In a random sample of 78 teenagers, 32 admit to texting while driving. Construct a 98% confidence interval for the percentage of teenager that text while driving. Start by showing that conditions for constructing a confidence interval are met.

1) Check conditions

2) confidence interval formula

3) value of critical z-value used in confidence interval formula

4) confidence interval

5) interpret the 98% confidence interval

6) How many teenagers would we need to sample to estimate the percentage that text while driving to within 5% with 98% confidence? Use the value of p-hat from above.

Here are a few hints.

Formula for confidence interval:

CI98 = p + or - (2.33)(√pq/n) ...where + or - 2.33 represents 98% confidence using a z-table. (q = 1 - p; n = sample size)

p = 32/78
q = 1 - p
n = 78

Change all fractions to decimals. Plug values into formula and calculate the interval.

========================

Formula to find sample size:
n = [(z-value)^2 * p * q]/E^2
... where n = sample size, z-value is 2.33; p = 32/78 (when no value is stated in the problem), q = 1 - p, ^2 means squared, * means to multiply, and E = .05.

Change all fractions to decimals. Plug values into the formula and calculate the sample size.

I hope this will help get you started.

1) Checking conditions: In order to construct a confidence interval, we need to check certain conditions. One of the assumptions is that the sample should be randomly selected. In this case, it is mentioned that the sample is a random sample of 78 teenagers, so this condition seems to be met. Additionally, the sample size is sufficiently large (n = 78), which allows us to assume that the sampling distribution of the proportion is approximately normal.

2) Confidence interval formula: The formula to calculate a confidence interval for a population proportion (p) is given by:
CI = p-hat ± z * sqrt((p-hat * (1 - p-hat)) / n)

3) Value of critical z-value: The critical z-value is obtained from the standard normal distribution and is based on the desired confidence level. In this case, we want a 98% confidence interval, so the critical z-value can be found using a z-table or calculator.
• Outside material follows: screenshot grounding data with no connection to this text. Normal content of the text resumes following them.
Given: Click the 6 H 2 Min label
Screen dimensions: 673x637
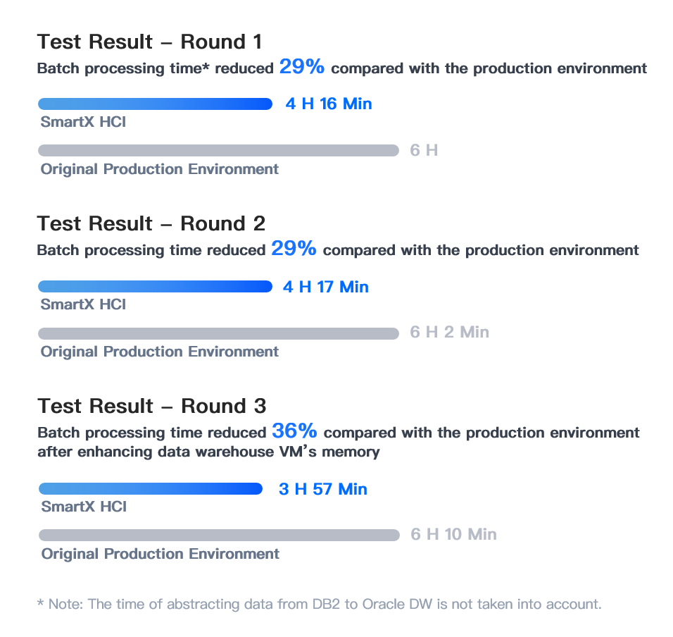Looking at the screenshot, I should (x=449, y=332).
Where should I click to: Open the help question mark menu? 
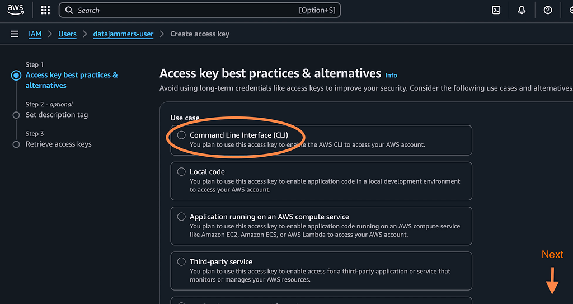pos(548,10)
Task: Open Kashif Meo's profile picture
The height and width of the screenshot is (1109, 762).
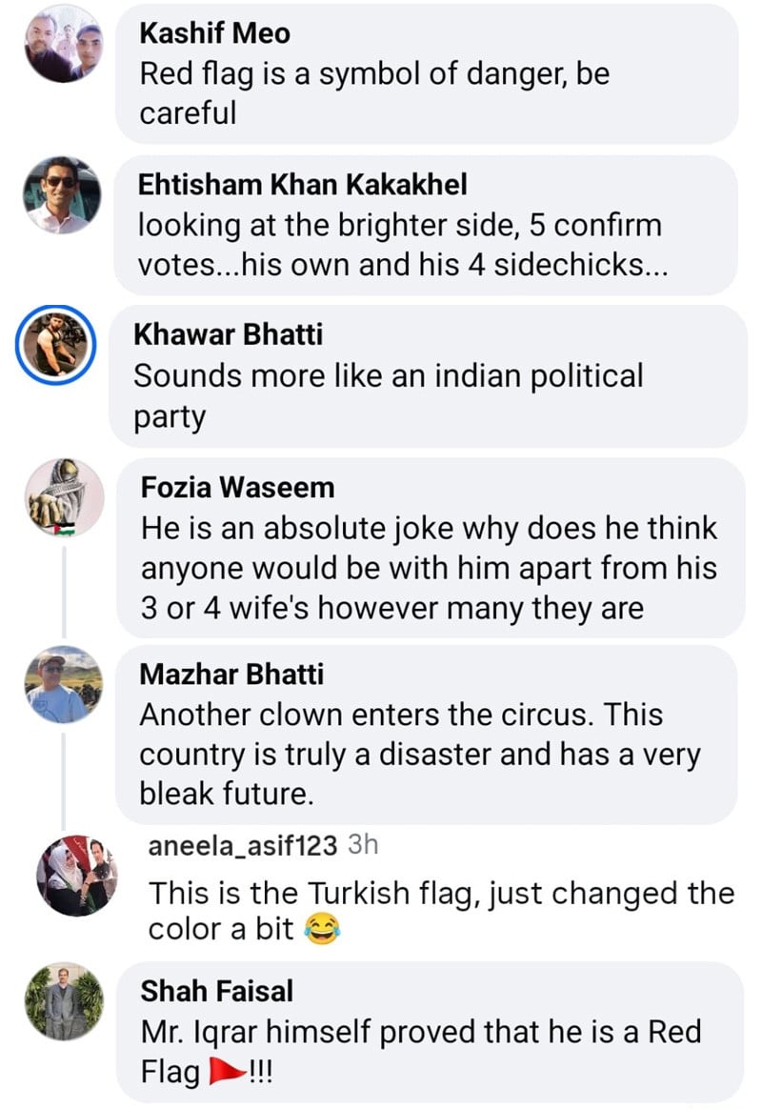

For a 98% confidence level, the critical z-value is approximately 2.33.

4) Confidence interval: To construct the confidence interval, plug in the given values into the formula:
CI = 0.41 ± 2.33 * sqrt((0.41 * (1 - 0.41)) / 78)

5) Interpretation of the 98% confidence interval: The 98% confidence interval is a range of values within which we are 98% confident that the true proportion of teenagers who text while driving lies. In this case, the confidence interval can be computed to be (0.313, 0.507). Therefore, we can say that we are 98% confident that the true percentage of teenagers that text while driving falls between 31.3% and 50.7%.

6) To determine the sample size needed to estimate the percentage of teenagers who text while driving within 5% with 98% confidence, we can rearrange the confidence interval formula:
n = (z^2 * p-hat * (1 - p-hat)) / E^2

where:
n = required sample size
z = critical z-value
p-hat = estimated proportion (0.41 in this case)
E = desired margin of error (5% = 0.05)

Plugging in the values, we can calculate:
n = (2.33^2 * 0.41 * (1 - 0.41)) / (0.05^2)

Calculating this expression, we find that the required sample size is approximately 347 teenagers. Therefore, we would need to sample about 347 teenagers to estimate the percentage that text while driving to within 5% with 98% confidence.